:: Your assignment ::
Return every line from the records below that has the word "this".

Pixel coordinate grounding data:
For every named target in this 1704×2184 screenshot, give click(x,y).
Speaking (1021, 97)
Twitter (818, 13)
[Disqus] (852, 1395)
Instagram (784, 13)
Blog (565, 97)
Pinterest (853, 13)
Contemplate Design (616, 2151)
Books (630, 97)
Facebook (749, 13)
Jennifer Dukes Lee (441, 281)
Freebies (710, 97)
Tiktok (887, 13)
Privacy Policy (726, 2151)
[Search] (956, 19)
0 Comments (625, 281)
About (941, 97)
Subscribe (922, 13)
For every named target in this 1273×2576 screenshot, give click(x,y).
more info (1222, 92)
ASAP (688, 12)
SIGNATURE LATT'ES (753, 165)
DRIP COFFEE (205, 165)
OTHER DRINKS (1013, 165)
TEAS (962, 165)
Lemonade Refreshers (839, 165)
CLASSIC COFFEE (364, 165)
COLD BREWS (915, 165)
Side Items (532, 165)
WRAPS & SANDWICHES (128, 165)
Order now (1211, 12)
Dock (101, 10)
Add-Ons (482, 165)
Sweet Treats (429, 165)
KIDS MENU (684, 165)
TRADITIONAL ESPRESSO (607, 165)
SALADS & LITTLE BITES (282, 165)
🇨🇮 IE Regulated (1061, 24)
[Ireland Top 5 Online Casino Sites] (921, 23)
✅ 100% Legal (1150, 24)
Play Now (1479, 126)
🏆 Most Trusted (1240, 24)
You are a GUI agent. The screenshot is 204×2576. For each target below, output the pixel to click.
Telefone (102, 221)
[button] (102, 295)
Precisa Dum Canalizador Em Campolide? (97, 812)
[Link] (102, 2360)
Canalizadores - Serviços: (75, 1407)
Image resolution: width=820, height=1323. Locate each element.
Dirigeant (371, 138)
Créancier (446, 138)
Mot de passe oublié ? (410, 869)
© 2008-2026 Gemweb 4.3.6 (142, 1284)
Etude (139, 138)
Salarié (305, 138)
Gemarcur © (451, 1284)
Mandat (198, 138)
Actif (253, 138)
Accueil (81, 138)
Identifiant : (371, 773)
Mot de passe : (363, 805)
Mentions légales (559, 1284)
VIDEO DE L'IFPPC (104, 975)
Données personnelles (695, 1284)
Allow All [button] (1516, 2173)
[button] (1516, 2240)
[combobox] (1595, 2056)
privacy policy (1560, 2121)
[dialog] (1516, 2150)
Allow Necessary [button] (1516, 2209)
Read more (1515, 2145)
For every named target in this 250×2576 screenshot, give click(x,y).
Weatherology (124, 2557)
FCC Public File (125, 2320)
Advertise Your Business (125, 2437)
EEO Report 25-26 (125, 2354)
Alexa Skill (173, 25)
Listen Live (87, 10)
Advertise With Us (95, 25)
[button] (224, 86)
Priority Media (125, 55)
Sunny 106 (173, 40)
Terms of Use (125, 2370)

:: Response area ::
For every named target in this 1704×2184 screenshot, give click(x,y).
For every named target in this 1273×2576 screenshot, give click(x,y).
For every named target in this 250×2576 screenshot, give click(x,y).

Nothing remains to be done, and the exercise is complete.